■ Source extract:
## BEGIN
She walks across the gallery’s hardwood floor, past Huntington. He stands in black-on-black checkered Vans, dark blue jeans, and a geometrically patterned shirt, not unlike the style of his street murals. Attendees ask Huntington how he creates layered optical illusions with painter’s tape and paint. He explains his methods while gesturing with one hand, a glass of something sparkling in the other. A wave of his salt-and-pepper hair crashes over his black-rimmed glasses.
The gallery opening is an end result, signifying the glamorous arrival of an artist. But peeling back a layer or two exposes the reality undergirding this moment— thousands of hours of practice, a dedicated and clever life partner in Gibb, a dogged commitment to craft, career uncertainty, stacks of painted canvases in storage, bills to pay, exotic travel destinations, professional rejections, and back pain.
## END
■ Provided records:
## BEGIN
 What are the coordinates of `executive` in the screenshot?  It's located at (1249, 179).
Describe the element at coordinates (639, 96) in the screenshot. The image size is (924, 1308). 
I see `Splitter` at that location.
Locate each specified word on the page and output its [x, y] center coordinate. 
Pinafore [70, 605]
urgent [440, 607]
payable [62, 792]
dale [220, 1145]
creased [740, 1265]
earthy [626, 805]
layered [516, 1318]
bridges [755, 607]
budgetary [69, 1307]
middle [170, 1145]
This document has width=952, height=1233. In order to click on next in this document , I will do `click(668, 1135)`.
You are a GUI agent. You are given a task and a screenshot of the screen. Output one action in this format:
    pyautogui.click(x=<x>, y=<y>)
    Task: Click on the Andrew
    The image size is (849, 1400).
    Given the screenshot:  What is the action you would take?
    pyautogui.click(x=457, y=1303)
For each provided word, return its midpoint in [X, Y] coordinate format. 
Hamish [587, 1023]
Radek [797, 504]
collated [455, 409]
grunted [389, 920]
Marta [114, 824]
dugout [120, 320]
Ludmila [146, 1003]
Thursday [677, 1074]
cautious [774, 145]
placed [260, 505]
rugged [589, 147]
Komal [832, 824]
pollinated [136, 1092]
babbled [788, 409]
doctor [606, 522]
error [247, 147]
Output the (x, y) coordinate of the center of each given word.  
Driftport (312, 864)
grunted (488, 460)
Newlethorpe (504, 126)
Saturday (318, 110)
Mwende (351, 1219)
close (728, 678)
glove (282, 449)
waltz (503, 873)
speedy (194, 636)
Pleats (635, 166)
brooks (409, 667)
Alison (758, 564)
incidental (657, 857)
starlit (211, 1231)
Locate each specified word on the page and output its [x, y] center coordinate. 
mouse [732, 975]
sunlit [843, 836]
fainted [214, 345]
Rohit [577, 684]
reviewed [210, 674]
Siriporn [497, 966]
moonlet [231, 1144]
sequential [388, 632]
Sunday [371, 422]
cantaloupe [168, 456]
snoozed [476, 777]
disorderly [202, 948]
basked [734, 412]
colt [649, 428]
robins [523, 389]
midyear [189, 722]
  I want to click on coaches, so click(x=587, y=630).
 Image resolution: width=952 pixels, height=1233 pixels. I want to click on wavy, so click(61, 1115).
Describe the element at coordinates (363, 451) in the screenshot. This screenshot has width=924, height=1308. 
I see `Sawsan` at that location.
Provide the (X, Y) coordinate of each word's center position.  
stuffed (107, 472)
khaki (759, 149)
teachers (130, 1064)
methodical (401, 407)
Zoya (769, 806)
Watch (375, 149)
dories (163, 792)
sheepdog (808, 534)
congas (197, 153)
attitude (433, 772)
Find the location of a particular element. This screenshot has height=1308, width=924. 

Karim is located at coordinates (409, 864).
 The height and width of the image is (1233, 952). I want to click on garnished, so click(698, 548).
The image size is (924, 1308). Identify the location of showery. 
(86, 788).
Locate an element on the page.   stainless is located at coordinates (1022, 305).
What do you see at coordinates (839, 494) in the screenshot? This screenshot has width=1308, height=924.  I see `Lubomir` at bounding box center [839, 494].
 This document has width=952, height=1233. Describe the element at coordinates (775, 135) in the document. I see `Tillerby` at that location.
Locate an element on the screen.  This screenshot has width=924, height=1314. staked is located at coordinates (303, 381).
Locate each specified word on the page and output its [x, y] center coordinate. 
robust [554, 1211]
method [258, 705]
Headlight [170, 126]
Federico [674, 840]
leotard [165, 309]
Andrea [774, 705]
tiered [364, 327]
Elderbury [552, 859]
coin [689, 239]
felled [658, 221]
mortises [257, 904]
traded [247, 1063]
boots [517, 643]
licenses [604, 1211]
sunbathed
## END
■ Exercises to complete:
A – Extract every line of the records that contains the string "located".
B – Write the next part of the passage about the artist's gallery opening, picking up after its final sentence.
The gallery passage and the records were taken from unrelated sources.

■ The responses:
A –
 What are the coordinates of `executive` in the screenshot?  It's located at (1249, 179).
Karim is located at coordinates (409, 864).
Locate an element on the page.   stainless is located at coordinates (1022, 305).
Locate an element on the screen.  This screenshot has width=924, height=1314. staked is located at coordinates (303, 381).

B –
Gibb and Huntington first met 27 years ago as freshmen at the Corcoran College of Art and Design in Washington, DC, and have partnered in all things art and life since they rekindled their college relationship in 2001 and married one year later. “I call this the 9/11 marriage,” says Gibb, recalling how they both reassessed their lives and decided to join each other’s shortly after the infamous day.
Huntington’s ease in public settings makes him a natural front man. Media outlets cover his national and international artistic feats, attention earned through decades of hard work. The year before he went to Corcoran, Huntington committed to making one painting a day for a year. “I thought everyone at the art school would be accomplished painters already,” he explains. He ended the year with 300 pieces and confident control of his hand-eye coordination. With a Master of Fine Arts from the Art Institute of Chicago, he has exhibited works in over 90 galleries and museums worldwide.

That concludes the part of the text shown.